Dans une communication aux commissions des affaires sociales de l’Assemblée nationale et du Sénat, la Cour des comptes souligne que la situation financière de la sécurité sociale, structurellement dégradée, appelle une « remise en ordre des comptes ».
Dans sa communication publiée en octobre 2024, la Cour des comptes alerte sur une trajectoire « non soutenable » des comptes sociaux, qui « fragilise la sécurité sociale.«
En effet, au-delà des efforts de maîtrise des déficits menés dans le cadre du projet de loi de financement de la sécurité sociale (PLFSS) pour 2025, la Cour met en garde contre « l’accumulation d’un stock structurel de dette sociale, sans solution pérenne de financement« , sur la période 2026-2028.

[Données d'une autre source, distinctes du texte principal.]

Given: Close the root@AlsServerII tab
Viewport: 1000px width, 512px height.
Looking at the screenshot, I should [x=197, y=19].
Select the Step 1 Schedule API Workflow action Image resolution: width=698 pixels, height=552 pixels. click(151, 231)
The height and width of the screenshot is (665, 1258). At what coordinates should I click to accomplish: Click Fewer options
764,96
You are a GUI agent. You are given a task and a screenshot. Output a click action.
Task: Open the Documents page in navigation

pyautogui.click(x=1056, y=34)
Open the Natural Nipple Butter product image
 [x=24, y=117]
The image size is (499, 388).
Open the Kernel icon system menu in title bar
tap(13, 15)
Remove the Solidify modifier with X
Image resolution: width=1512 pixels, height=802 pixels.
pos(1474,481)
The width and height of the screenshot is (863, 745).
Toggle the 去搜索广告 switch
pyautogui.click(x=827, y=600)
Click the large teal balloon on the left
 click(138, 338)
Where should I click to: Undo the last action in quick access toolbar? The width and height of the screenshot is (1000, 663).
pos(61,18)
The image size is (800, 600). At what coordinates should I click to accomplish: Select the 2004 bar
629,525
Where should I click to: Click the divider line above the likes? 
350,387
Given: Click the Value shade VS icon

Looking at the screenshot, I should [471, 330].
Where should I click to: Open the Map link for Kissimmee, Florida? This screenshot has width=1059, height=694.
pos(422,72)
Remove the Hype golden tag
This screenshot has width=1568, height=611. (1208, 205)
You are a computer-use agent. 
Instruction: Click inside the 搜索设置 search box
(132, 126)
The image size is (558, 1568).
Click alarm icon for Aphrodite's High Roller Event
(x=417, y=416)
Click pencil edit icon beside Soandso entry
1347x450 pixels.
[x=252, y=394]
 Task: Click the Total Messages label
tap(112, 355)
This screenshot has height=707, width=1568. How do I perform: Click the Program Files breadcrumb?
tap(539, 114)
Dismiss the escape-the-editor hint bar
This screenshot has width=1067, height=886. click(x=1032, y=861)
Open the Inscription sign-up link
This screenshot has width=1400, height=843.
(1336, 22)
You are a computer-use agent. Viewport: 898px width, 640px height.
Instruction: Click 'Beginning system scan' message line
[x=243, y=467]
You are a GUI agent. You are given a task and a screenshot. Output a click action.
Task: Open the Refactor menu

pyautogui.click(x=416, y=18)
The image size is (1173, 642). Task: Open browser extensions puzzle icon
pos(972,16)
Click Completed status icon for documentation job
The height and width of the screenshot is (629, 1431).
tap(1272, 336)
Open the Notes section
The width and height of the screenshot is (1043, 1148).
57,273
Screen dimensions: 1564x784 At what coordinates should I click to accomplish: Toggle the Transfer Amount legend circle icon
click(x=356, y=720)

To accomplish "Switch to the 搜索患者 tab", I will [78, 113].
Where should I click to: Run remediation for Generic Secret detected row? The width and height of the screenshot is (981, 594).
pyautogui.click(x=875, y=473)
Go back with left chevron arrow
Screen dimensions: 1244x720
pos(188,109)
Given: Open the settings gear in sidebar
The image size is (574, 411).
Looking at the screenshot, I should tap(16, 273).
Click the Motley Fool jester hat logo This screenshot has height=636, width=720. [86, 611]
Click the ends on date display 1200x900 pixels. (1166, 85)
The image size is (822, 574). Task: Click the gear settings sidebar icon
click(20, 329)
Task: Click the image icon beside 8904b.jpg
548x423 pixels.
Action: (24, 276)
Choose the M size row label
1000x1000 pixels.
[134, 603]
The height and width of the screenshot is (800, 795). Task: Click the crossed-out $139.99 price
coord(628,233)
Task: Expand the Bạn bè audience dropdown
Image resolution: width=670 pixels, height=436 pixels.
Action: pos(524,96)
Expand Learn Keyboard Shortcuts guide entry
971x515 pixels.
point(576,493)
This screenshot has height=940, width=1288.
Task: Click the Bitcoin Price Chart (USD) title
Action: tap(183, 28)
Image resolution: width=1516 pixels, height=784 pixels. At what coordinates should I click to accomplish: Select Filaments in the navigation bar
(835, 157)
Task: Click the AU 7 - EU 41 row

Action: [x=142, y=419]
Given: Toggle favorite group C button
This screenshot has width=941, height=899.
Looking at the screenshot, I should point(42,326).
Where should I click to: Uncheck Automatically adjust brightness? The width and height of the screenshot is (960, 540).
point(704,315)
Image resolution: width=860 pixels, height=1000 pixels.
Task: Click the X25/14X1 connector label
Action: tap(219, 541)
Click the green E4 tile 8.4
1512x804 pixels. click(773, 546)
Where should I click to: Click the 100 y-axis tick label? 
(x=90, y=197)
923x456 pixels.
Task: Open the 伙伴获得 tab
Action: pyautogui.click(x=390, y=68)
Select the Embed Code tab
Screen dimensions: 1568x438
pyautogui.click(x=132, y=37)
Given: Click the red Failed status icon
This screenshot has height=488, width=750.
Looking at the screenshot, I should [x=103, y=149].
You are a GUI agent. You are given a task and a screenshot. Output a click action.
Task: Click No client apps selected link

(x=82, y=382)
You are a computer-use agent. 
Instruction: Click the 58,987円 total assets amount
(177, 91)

Un déficit de 18 milliards d’euros en 2024
Le déficit de la sécurité sociale (régimes obligatoires et fonds de solidarité vieillesse – FSV) s’élèverait selon le PLFSS pour 2025 à 18 milliards d’euros (Md€) en 2024, dépassant de 7,5 Md€ la prévision initiale en LFSS. La Cour pointe un effet de ciseaux entre :
- « recettes mal anticipées« , avec 6,2 Md€ de recettes en moins, notamment de cotisations sociales et de TVA ;
- et « dépenses mal maîtrisées » : 1,3 Md€ de dépassement, dont 1,2 relevant de l’ONDAM (objectif national de dépenses d’assurance maladie), essentiellement du fait de l’évolution des dépenses de soins de ville.
Le PLFSS pour 2025 prévoit un effort en recettes et en dépenses de 12,4 Md€ pour contenir le déficit et financer des mesures nouvelles, ce qui « représente de l’ordre du cinquième de l’effort global des 60 Md€ en 2025 sur les finances publiques proposé par le Gouvernement.«
Ainsi, la conjugaison d’une baisse de dépenses de 4,9 Md€ et d’une hausse des recettes de 7,6 Md€ ramènerait le déficit à 16 Md€, au lieu d’une prévision tendancielle de 28,4 Md€.
« Une trajectoire des déficits non soutenable de 2026 à 2028 »
Le PLFSS pour 2025 prévoit un déficit persistant de 19,9 Md€ en 2028, reflet d’une part croissante des dépenses de sécurité sociale par rapport au produit intérieur brut (PIB). Or, sur la période 2015-2025, la part des recettes de sécurité sociale par rapport au PIB « est en moyenne inférieure de 0,5 point de PIB à celle de ses charges.«
Cette situation appelle à rechercher des « marges d’efficience« , en particulier sur le système de santé, qui « porte et va continuer à porter la plus grande part des déficits à l’avenir« . Or, à rebours des mesures de rééquilibrage « vigoureuses » prises après la crise financière de 2008, la Cour pointe des économies « pas suffisantes pour infléchir à moyen terme le déficit structurel des régimes sociaux ».
La Cour des comptes parle d’un « point de bascule préoccupant » : le stock de dette anticipé s’élèverait en effet à 100 Md€ d’ici à 2028, soit quelque 3% du PIB. Or, depuis l’exercice 2024, les déficits de la sécurité sociale sont « sans solution de financement de long terme« , la capacité de reprise de dette de la Caisse d’amortissement de la dette sociale (CADES) étant épuisée. Une prolongation au-delà de 2033 de la durée de vie de la CADES « afin de financer le creusement des déficits sociaux » supposerait l’adoption d’une loi organique.
La Cour note cependant qu’un tel recours « ne remédierait pas » à la situation structurellement déficitaire des comptes sociaux, et appelle à l’adoption d’une stratégie pluriannuelle propre à concilier les objectifs de la sécurité sociale (qualité et sécurité des soins) et « ses contraintes de financement« , via un « examen détaillé des dépenses » et la recherche systématique d’une meilleure efficacité.